What I find fascinating is that our society has replaced Jesus with St. Nick, when all along the original St. Nick would be horrified at this. Nicholas bled for Jesus, was tortured for Jesus, and when Jesus’ name was being attacked (from his point of view) he got into the ring for Jesus.
When we replaced the birth of King Jesus with Santa Claus, we bring shame on both the King and his most feisty defender.
So you better watch out this Christmas season. Don’t make the mistake of Arius and miss the real meaning of Christmas. St. Nick is making a list and checking it twice, and if your theology is not in order, you better watch your back, cause jolly old St. Nick may drop down your chimney and open up the can on you!
Merry Christmas, and let’s get ready to rumble!
For a brilliant retelling of this story, see http://www.patheos.com/blogs/badcatholic/2011/12/on-the-st-nick-punch.html
Haha! Loved this! Nice little bit of humor (kind of…) to break up the normally very serious thoughts.
Unless you were shooting for very serious responses…if so, I got nothing since I’m really torn on the whole Santa Claus or not thing. I don’t want my kids to not believe and spoil it for others’ kids who do, but at the same time, I personally am not a huge fan of the Santa Claus stuff and would rather focus on God coming to earth as a man, and how He was miraculously conceived and born.
Kris Kringled… Classic Preston.
I love that there is a real story behind St. Nick that points to Jesus. Nice work!
I wish I could claim that as my own, Matt. Unfortunately, the Kris Kringled comment came from the other blog post that I referenced. It was too good not to repeat it here!
So, was St. Nick’s last name Athanasius, because I was under the impression Athanasius punched Arius. Just curious, I could be mistaken 😀
Also, my wife has been working on any amazing article: Santa is an Anti-Christ… I like the historical context to your reminder that this season is about our King and not some inebriated man with an eating problem. It reminded me of her article. In a nutshell:
Santa is omnipotent(to deliver gifts all over),omnipresent (sees you when you’re sleeping and when you’re awake), omniscience (he knows if you’ve been bad or good),a moral enforcer (so be good for goodness sake), and is just all around a false gospel : works based lifestyle for temporary meaningless gifts, doing things for personal, selfish motives if not for some immaterial ideal (goodness). This is all counter to the grace based, personal, eternal, life giving relationship and love of Christ our King.

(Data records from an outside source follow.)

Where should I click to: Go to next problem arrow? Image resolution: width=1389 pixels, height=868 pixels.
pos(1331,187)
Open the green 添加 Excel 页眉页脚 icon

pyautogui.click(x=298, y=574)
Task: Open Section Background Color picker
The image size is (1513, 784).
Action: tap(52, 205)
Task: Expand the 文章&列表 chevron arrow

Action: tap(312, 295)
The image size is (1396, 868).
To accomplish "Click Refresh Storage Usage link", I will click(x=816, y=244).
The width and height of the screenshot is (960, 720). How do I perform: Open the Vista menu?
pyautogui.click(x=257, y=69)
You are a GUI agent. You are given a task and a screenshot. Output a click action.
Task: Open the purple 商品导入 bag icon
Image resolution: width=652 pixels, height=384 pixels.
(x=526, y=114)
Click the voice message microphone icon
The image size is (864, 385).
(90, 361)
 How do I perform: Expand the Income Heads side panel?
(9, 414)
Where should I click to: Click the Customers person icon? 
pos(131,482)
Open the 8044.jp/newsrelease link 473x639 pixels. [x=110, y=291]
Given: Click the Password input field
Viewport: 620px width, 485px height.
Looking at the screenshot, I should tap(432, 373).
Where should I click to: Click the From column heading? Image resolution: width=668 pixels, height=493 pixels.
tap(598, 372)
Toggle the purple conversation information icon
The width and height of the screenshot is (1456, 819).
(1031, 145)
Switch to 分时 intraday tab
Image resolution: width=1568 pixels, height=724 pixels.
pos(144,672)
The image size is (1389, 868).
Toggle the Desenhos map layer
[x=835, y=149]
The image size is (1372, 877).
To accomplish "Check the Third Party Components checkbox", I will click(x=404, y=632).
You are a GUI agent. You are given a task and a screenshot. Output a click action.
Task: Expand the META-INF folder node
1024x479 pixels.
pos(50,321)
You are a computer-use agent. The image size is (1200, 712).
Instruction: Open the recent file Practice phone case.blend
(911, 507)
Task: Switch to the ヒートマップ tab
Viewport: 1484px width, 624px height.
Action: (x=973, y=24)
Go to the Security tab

Also my contribution to her article: Santa =s+a+t+a+n It’s an anagram
Malone,
Thanks for dropping in. Ya, I heard the whole Athanasius thing too, but from the research I did, it was St. Nick and not Athanasius and they are not the same person. But if you dig up something different, let me know. I’m not an expert on this stuff.
Sounds like a great article!
So the legend goes: “A later writer claimed that after Arius had presented his case against Jesus’ divinity to the Council, Nicholas hit Arius in the face out of indignation. Nicholas was kicked out of the Council for this offence, and jailed as well.”
There are paintings/frescoes depicting this event. Of course you may be interested in the rest of the story:
“However, according to this account, that night the Virgin Mary appeared in a vision to many of the bishops of the Council, telling them to forgive Nicholas, for he had done it out of love for her Son. They released Nicholas and allowed him back into the process the next day.”
Hagiographies make for interesting reading, to say the least.